[Screenshot grounding data]
★ ★ ★ ★ ★ ★ ★

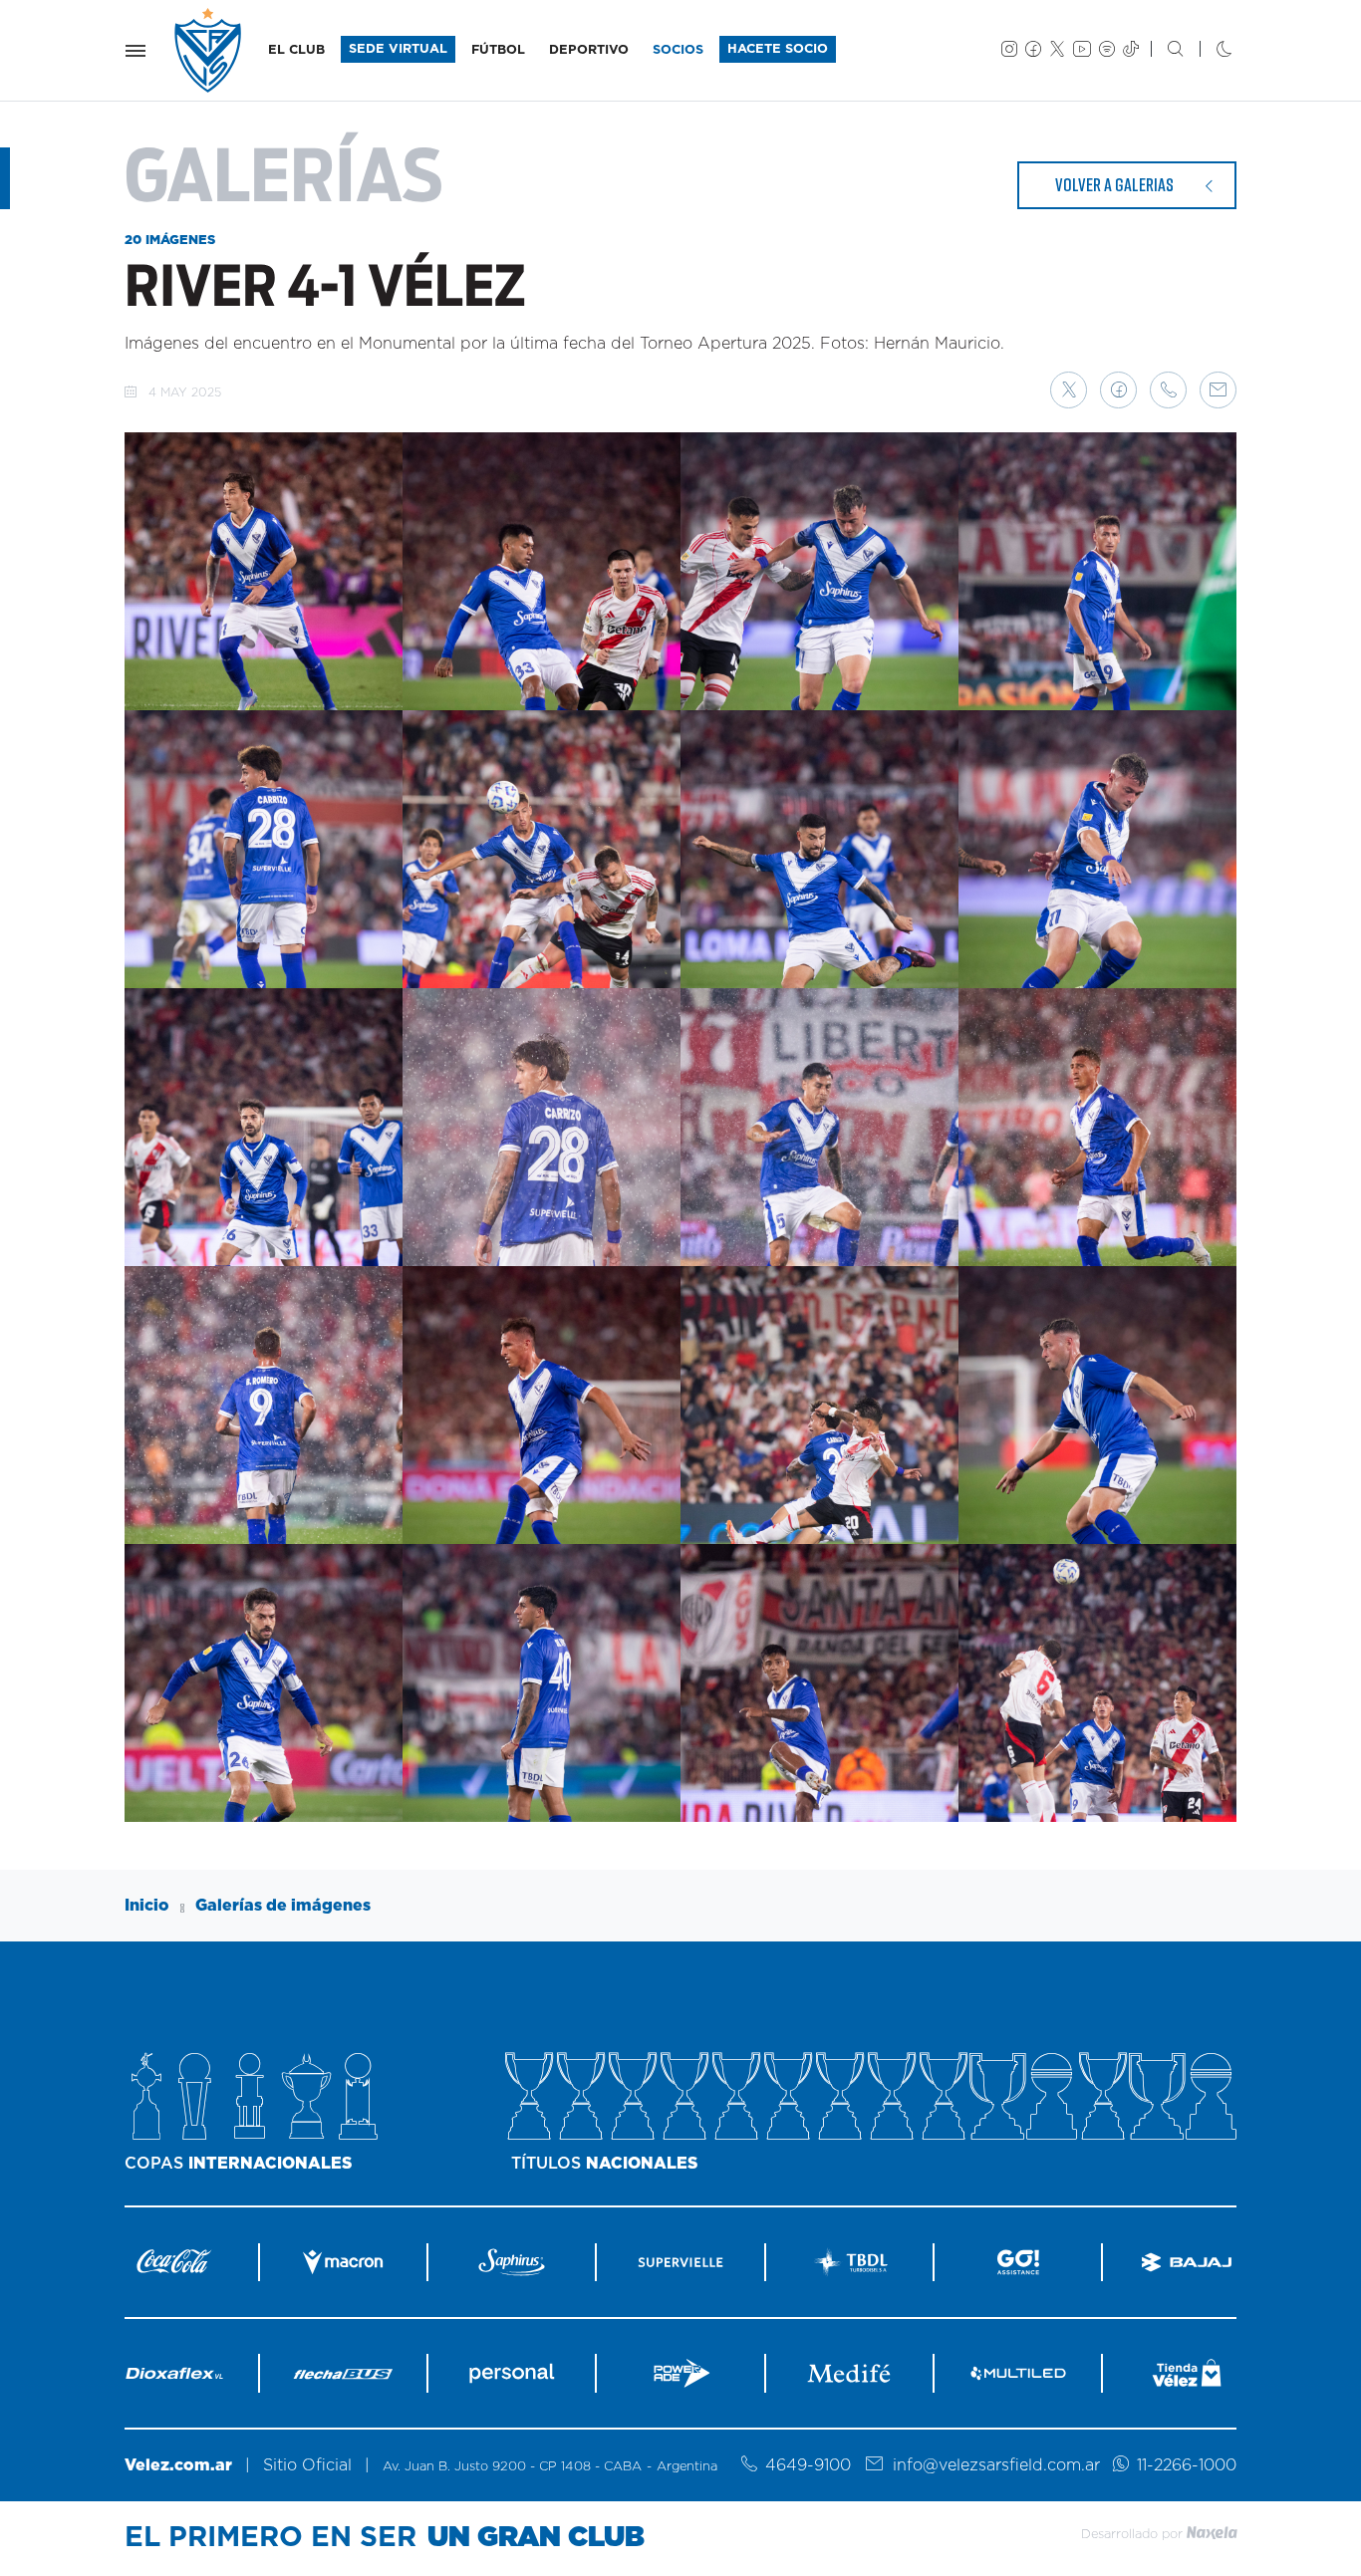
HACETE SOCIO (777, 49)
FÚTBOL (498, 50)
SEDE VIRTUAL (398, 49)
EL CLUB (296, 50)
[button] (1068, 390)
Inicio (147, 1906)
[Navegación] (135, 51)
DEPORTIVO (589, 50)
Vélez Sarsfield (209, 50)
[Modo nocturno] (1208, 51)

★ ★ ★ ★ ★ ★ ★

Exercise directions
The answer should hold exactly the lines running from the one with "[button] (1068, 390)" to the final line of the data, both ends counted.

Result of the task
[button] (1068, 390)
Inicio (147, 1906)
[Navegación] (135, 51)
DEPORTIVO (589, 50)
Vélez Sarsfield (209, 50)
[Modo nocturno] (1208, 51)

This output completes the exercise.